(Action item): Each line below that holds the word "scrollbar" counts once. Say how many such lines there are, and no more.
[Dataset records]
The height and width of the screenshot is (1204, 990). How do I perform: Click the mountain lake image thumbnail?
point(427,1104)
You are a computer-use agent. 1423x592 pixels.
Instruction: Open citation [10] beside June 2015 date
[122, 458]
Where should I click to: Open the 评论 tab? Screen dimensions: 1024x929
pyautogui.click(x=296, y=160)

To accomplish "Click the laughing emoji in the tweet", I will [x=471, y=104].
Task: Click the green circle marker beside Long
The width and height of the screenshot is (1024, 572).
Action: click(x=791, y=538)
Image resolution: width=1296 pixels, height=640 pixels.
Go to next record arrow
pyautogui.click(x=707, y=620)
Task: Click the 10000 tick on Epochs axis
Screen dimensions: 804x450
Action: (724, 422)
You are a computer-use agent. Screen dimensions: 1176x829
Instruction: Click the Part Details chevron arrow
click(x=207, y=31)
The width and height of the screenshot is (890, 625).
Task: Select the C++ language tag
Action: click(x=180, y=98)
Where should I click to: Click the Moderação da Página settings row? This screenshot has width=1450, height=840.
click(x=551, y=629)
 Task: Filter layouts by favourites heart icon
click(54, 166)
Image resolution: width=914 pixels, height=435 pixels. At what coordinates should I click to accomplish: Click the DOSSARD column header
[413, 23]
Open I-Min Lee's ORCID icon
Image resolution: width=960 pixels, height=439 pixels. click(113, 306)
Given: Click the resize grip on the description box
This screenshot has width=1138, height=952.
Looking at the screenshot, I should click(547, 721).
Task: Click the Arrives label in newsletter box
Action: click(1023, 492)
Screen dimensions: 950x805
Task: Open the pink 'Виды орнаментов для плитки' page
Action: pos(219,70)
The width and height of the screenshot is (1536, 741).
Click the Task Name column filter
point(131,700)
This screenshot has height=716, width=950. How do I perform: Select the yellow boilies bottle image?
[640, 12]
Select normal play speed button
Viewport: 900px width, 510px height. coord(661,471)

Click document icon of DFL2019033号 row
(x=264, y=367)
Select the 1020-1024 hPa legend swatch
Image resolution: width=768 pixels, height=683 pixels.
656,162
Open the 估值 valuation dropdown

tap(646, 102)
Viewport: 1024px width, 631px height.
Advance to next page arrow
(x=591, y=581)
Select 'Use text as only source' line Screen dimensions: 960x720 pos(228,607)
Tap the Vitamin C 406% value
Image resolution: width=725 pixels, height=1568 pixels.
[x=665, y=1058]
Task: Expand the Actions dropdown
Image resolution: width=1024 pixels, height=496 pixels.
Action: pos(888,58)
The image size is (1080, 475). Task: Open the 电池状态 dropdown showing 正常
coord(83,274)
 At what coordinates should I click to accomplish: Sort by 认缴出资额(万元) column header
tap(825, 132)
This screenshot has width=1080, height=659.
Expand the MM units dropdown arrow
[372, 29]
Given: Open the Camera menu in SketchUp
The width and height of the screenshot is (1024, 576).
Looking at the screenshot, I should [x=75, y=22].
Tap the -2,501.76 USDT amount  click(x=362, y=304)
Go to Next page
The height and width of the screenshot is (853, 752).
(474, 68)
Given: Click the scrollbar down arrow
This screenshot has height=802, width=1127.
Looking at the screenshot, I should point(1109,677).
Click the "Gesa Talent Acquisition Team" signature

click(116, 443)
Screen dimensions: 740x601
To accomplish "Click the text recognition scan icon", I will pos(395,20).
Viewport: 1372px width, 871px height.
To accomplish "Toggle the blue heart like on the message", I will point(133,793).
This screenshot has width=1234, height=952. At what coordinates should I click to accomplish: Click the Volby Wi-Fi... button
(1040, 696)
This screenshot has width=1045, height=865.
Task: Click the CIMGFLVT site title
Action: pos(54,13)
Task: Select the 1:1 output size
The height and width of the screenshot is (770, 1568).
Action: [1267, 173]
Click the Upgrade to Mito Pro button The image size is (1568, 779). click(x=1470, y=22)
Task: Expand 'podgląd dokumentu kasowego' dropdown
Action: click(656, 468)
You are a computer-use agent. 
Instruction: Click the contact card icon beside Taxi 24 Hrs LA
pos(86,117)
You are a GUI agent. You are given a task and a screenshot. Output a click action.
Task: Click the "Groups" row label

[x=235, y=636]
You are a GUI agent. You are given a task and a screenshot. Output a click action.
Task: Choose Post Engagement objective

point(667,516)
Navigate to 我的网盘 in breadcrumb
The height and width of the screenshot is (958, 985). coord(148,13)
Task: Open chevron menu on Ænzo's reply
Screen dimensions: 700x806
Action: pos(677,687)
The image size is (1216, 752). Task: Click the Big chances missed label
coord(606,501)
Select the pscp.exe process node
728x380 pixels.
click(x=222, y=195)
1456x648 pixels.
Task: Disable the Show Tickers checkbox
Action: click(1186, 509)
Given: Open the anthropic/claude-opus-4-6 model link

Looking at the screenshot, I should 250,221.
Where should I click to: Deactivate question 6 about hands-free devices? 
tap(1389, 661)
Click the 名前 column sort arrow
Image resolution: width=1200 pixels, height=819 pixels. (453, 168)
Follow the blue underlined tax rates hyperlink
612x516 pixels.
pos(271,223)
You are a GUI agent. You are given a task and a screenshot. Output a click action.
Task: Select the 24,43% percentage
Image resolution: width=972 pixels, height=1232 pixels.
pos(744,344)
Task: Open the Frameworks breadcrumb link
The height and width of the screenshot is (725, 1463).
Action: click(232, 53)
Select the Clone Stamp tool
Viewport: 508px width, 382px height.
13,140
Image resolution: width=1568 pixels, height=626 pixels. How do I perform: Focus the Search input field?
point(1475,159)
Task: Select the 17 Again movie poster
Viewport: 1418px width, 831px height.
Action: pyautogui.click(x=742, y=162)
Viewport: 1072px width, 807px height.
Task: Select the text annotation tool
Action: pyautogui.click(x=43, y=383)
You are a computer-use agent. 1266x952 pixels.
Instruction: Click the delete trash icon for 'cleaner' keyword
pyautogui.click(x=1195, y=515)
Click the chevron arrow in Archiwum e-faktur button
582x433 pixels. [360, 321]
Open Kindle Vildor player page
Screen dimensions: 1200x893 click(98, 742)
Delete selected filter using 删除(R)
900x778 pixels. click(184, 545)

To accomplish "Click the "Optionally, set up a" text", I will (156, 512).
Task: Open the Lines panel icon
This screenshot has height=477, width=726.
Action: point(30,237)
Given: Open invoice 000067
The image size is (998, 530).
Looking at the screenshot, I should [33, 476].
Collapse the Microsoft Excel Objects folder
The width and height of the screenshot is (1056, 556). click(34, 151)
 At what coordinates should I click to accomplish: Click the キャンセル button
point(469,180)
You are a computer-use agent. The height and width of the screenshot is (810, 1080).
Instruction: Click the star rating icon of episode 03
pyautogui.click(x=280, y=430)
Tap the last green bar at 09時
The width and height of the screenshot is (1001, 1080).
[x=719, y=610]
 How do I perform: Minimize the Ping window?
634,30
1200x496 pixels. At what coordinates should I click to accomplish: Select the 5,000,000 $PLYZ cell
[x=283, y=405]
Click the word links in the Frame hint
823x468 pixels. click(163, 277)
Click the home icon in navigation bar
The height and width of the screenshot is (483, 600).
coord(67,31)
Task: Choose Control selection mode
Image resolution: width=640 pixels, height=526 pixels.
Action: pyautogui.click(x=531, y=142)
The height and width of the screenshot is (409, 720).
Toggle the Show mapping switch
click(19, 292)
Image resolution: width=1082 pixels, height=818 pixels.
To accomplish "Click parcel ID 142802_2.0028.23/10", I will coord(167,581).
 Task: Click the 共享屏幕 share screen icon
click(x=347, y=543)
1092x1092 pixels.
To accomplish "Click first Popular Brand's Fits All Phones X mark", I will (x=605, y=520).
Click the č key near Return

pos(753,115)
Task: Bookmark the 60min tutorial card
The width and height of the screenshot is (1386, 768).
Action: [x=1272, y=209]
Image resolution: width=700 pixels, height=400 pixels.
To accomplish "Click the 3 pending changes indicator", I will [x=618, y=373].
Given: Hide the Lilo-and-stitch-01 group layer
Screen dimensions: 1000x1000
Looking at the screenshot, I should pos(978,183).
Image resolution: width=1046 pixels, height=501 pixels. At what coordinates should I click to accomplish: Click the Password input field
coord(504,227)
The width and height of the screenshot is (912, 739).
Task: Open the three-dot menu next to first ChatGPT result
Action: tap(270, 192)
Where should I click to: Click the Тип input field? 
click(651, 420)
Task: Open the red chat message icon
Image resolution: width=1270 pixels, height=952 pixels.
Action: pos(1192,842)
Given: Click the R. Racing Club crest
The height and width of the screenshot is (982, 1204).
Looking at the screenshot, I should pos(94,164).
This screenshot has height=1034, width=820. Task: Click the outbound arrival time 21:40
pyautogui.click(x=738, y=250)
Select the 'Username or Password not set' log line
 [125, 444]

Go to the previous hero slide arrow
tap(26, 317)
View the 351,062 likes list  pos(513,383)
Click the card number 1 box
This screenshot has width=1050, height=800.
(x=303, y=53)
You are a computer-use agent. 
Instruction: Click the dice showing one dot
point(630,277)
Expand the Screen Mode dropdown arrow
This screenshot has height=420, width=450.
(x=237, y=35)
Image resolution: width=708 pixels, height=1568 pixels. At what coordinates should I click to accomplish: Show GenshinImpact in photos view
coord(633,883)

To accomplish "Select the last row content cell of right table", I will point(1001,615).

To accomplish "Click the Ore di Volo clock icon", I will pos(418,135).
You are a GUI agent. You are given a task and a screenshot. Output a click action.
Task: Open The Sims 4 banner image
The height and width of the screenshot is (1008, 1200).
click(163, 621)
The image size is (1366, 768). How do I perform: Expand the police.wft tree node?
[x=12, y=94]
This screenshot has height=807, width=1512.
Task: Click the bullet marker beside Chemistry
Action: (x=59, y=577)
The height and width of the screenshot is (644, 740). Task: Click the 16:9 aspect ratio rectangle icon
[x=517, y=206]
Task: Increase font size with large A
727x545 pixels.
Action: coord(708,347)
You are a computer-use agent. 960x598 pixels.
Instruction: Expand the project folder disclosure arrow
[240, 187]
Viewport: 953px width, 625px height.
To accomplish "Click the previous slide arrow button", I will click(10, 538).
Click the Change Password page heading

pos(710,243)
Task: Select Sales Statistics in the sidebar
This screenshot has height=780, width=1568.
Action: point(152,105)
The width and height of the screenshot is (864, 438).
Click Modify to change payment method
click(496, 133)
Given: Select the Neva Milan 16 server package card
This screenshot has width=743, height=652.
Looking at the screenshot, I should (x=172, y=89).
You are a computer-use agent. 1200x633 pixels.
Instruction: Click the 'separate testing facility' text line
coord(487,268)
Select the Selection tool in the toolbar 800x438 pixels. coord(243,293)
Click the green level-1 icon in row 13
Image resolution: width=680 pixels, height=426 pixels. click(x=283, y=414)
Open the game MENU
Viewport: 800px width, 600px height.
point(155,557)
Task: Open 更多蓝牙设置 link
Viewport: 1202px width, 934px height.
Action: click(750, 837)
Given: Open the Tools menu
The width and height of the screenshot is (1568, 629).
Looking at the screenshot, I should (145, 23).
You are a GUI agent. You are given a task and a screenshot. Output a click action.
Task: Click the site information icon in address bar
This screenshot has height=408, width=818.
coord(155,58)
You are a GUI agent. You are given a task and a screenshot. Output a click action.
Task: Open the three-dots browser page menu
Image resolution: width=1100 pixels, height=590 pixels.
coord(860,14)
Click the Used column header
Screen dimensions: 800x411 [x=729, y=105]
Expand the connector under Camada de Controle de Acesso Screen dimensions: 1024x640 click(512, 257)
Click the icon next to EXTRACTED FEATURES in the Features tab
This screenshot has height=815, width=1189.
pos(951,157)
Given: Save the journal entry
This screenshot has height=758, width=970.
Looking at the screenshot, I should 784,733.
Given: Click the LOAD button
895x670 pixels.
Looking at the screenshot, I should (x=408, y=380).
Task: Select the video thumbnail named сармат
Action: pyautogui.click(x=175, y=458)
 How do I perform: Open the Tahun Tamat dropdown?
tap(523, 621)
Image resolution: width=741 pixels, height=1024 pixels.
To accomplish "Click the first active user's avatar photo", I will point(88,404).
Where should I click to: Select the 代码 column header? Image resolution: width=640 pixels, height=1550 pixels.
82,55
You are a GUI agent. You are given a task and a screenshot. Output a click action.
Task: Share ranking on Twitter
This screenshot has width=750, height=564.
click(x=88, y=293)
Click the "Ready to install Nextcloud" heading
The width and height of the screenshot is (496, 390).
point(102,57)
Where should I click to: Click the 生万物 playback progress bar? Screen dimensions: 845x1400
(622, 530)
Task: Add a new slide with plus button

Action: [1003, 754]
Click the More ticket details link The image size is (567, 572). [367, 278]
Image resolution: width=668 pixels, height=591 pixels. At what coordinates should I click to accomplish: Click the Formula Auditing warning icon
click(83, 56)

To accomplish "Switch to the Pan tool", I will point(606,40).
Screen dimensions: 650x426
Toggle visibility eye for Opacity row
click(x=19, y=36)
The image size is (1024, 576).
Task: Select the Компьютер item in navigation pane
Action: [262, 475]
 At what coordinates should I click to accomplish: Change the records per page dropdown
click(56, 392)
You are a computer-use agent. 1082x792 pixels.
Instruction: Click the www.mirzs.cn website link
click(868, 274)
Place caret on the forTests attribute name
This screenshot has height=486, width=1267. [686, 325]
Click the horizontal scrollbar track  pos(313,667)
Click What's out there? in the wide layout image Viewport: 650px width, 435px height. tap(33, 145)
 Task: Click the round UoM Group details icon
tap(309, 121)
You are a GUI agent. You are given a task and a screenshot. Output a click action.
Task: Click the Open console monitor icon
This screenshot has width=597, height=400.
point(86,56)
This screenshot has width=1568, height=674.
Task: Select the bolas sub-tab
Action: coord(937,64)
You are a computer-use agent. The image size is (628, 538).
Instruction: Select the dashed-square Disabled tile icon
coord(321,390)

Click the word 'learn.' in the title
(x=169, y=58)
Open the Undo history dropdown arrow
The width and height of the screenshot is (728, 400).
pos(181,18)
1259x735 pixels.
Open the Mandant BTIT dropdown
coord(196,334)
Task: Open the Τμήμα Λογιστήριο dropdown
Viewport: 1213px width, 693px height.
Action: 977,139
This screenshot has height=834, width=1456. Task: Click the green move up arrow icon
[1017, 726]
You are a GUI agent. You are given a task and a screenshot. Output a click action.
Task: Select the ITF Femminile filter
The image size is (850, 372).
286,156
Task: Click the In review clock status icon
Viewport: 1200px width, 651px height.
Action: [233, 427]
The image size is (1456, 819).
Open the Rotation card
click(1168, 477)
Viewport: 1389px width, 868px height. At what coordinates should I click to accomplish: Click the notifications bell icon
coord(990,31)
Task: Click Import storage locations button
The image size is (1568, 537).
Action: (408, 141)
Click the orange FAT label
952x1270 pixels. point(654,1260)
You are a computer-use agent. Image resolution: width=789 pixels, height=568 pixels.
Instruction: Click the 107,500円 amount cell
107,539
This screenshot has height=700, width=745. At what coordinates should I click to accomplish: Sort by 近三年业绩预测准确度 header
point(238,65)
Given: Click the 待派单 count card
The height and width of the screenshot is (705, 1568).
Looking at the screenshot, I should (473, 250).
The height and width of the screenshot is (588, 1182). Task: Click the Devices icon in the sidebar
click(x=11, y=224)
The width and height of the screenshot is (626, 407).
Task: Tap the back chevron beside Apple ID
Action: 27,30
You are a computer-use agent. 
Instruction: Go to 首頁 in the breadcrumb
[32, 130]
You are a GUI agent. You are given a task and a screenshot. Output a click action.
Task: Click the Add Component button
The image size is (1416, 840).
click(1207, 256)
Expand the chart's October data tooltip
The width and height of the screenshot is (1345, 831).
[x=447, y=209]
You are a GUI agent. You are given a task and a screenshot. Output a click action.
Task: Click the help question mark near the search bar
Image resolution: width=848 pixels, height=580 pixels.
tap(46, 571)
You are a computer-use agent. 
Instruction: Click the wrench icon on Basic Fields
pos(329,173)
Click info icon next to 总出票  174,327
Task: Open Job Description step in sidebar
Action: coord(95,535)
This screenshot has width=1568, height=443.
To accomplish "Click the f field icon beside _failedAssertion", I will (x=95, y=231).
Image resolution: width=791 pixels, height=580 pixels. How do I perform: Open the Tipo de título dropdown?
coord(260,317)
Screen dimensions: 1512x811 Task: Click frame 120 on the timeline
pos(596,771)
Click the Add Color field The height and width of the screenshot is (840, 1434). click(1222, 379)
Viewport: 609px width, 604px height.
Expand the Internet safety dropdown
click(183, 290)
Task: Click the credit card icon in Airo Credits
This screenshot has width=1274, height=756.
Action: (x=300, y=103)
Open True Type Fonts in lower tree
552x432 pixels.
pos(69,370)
[/Dataset records]
(Answer space): 2